Armindo, operário na CUF, foi aprendiz, construiu edifícios fabris, afinou máquinas, produziu riqueza para a empresa ao longo de quarenta anos de trabalho, e se Abril não chegasse antes da sua aposentação, restar-lhe-ia o soporífero tinto na taberna onde vários outros reformados, antes da Revolução, alimentavam a ansiedade da vida aposentada. Abril chamou-o para a luta, integrando-se na família do novo país. Vira Abril rasgar os horizontes que o regime fechara ao Povo Português. Vira as gentes oprimida expandir alegria e ultrapassar uma época de fanatismo corporativo. Abril trouxera na bagagem, a liberdade e a democracia limpa de ferrugem política do regime.

A liberdade emancipou a educação e a cultura, de onde Portugal partiu para tudo mudar.

O povo construía novo clima social, mas, sem tempo para restaurar imperfeições, descurou a retaguarda onde se escondiam os vencidos naquele ilustre 25 de Abril. A intromissão de potentados políticos nacionais e estrangeiros em setenta e cinco marcou o retrocesso.

O sonho laureado de cravos vermelhos teve dias clamorosos de luz brilhante, rapidamente obscurecido por entre a ingenuidade popular que, sem maturidade política, caiu na balada de “democratas” ilusionistas, e autocratas propagandistas de rituais promessas vazias.

Quem viveu Abril não terá dúvidas que, trinta e sete anos passados, a realidade de hoje é a consequência da sua morte planeada. Anos a fio de políticas retrógradas semearam a desilusão e tornaram Portugal um lugar de pouca esperança. A decadência  infiltrara-se pela mão dos partidos que tomaram o poder do Estado, empurrando o país para a catacumba económica. Degrau em degrau, descendo ao fundo dos buracos, político, económico e social, Portugal, a nação mais antiga da Europa, refém de projectos que apontavam o céu do progresso, é afinal vítima do dito “Mercado”, a nova máscara neoliberal do capitalismo selvagem. Prestes a ser Terra de outro dono. Portugal precisa de acordar e fazer nova viagem com novos timoneiros.

Que falhou então? Pergunta quem tem dúvidas! E a resposta deve ser procurada por cada português decepcionado. Que fazem o homem e a mulher que hoje carregam aos ombros os últimos trinta e sete anos de história desperdiçados e no presente apenas vêem um tempo tumultuoso à mercê do fantasma neoliberal.

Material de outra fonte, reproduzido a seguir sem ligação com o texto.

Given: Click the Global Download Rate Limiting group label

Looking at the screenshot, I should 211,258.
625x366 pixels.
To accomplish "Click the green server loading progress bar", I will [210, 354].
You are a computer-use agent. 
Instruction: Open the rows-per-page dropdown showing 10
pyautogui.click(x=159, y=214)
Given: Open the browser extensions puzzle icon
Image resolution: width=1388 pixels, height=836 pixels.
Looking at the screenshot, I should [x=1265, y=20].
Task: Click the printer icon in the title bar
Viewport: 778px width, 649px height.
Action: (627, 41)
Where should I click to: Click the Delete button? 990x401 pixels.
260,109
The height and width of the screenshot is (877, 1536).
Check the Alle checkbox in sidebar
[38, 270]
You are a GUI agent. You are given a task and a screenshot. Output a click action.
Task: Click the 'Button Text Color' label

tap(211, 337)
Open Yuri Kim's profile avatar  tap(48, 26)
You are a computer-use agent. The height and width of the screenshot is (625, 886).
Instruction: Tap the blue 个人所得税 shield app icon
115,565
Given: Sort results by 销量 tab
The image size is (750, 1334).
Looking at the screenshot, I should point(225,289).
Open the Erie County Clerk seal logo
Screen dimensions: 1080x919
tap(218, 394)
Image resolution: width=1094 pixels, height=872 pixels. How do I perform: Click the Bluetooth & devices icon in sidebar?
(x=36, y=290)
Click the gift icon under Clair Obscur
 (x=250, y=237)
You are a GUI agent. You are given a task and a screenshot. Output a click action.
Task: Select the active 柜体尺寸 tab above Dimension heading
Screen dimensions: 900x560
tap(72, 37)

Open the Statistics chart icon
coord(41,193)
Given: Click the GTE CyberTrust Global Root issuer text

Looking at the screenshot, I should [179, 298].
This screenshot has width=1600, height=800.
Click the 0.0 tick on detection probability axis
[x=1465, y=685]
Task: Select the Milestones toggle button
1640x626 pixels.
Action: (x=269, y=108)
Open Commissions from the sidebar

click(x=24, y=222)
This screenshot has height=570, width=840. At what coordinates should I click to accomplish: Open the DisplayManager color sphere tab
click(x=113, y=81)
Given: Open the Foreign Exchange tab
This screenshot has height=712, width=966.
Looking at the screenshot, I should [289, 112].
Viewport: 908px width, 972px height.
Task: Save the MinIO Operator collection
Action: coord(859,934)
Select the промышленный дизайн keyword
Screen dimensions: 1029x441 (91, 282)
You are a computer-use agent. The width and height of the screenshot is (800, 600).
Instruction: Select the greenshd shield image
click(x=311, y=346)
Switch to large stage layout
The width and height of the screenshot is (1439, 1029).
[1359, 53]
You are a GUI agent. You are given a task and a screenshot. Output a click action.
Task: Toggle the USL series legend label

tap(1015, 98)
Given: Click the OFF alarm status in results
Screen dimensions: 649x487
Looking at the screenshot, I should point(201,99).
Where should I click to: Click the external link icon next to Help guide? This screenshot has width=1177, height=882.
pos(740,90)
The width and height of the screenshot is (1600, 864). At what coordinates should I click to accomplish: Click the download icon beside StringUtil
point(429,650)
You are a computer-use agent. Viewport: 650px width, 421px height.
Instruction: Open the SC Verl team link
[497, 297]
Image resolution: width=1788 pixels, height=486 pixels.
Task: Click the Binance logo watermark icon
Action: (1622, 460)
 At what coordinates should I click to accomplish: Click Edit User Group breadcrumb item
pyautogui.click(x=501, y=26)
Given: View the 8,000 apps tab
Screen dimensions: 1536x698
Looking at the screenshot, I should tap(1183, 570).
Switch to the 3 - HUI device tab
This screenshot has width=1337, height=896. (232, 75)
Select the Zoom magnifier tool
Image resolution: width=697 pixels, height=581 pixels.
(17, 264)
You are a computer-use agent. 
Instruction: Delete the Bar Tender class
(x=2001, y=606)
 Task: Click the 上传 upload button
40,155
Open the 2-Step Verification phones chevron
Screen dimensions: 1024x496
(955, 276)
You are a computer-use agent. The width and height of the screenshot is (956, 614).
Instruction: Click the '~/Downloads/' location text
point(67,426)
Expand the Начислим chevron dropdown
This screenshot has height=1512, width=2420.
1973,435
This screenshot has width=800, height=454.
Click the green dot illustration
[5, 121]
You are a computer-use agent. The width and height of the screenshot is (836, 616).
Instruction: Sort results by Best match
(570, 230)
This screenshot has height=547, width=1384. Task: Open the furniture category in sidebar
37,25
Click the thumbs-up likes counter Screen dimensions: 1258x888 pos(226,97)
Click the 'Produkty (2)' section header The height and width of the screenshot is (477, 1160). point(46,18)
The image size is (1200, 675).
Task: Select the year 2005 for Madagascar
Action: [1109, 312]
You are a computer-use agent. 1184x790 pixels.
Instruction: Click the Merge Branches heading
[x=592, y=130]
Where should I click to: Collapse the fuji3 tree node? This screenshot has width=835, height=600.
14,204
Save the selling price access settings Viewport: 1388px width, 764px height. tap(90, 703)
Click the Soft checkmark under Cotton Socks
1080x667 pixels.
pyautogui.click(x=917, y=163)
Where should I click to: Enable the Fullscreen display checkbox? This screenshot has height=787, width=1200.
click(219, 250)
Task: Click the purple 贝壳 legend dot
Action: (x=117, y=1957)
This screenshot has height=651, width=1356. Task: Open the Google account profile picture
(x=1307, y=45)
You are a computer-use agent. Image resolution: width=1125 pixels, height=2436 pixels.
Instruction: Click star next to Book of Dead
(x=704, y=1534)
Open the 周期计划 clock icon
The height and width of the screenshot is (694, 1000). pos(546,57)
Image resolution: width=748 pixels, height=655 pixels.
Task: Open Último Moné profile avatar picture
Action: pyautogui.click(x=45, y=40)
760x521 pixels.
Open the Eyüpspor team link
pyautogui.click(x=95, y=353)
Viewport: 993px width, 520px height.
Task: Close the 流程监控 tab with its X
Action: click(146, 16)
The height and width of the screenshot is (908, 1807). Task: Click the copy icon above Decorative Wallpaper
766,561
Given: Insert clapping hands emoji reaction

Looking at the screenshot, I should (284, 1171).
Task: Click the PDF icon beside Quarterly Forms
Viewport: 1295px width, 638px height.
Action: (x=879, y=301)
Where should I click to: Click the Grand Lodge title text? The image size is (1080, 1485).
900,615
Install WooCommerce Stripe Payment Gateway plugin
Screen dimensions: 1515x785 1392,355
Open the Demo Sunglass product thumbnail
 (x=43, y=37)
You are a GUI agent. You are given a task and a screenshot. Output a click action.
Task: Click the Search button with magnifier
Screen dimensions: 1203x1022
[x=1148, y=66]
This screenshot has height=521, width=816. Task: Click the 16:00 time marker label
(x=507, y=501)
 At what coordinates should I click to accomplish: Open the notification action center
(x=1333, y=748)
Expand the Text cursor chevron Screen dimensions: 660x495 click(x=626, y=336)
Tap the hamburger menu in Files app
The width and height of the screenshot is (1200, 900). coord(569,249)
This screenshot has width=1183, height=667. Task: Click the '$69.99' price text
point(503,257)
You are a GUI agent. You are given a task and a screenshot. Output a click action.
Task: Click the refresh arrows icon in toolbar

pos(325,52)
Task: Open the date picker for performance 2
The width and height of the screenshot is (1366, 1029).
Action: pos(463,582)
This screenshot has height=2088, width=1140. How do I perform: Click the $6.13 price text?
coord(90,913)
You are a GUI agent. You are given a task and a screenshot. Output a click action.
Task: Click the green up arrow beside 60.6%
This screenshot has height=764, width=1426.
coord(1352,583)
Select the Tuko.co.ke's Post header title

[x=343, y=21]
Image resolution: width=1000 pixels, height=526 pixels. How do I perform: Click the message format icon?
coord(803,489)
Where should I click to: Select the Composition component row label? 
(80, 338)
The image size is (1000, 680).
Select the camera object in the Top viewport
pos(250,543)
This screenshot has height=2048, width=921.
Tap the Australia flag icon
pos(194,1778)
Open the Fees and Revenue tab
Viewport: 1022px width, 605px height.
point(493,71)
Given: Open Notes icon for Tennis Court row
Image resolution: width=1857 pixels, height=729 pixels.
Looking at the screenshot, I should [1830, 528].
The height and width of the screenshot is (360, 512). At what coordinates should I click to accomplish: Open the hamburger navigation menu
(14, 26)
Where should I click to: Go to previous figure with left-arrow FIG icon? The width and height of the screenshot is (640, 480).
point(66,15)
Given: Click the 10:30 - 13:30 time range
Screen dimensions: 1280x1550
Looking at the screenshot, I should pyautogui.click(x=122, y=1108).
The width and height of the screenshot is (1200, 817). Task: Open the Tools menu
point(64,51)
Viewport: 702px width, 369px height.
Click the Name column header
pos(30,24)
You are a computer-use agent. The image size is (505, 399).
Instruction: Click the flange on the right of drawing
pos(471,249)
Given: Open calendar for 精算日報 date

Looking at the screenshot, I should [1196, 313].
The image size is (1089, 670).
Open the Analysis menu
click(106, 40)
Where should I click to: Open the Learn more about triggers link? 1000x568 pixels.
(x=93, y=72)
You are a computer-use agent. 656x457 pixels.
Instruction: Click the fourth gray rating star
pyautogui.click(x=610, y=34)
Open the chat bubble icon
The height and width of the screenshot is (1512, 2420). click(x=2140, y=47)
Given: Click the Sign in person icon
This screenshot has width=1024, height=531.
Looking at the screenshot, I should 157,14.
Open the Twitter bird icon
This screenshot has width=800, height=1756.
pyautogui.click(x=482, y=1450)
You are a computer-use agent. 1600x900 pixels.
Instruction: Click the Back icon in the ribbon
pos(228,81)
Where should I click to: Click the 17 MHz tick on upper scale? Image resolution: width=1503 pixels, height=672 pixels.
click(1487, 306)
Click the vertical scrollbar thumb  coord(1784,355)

As injustiças percorrem a epiderme da sociedade portuguesa, infectando feridas que políticas agressivas abriram, inviabilizando a terapêutica social para que Portugal sobreviva como Estado independente e a sua história não se esfume no breu da pobreza.

Ameaças sociais fazem percurso diário pela voz de governantes calejados no logro político. O país não pode ficar refém da tragédia, um rebate de consciência nacional

poderá alterar o rumo da Nação. Cabe a cada português olhar-se no espelho e perguntar à sua imagem – que tenho feito para evitar que o meu país se tornasse um inferno para milhares de portugueses? E uma pergunta se impõe. – Elegemos políticos, que algemaram o país, ou não elegemos? – Boa parte dos sofredores tem sido o sustentáculo de comandos conservadores. A memória colectiva não pode ficar entorpecida, deixando que os mesmos permaneçam ou outros de igual estofo os substituam. Na linha do que significou a Revolução em 74, Abril não deixará de ser história real, atraiçoado é verdade, mas um dia voltará a ser o destino de Portugal. Está nas mãos e na cabeça da nova geração que não é rasca dar a volta em todo este manancial de desmandos!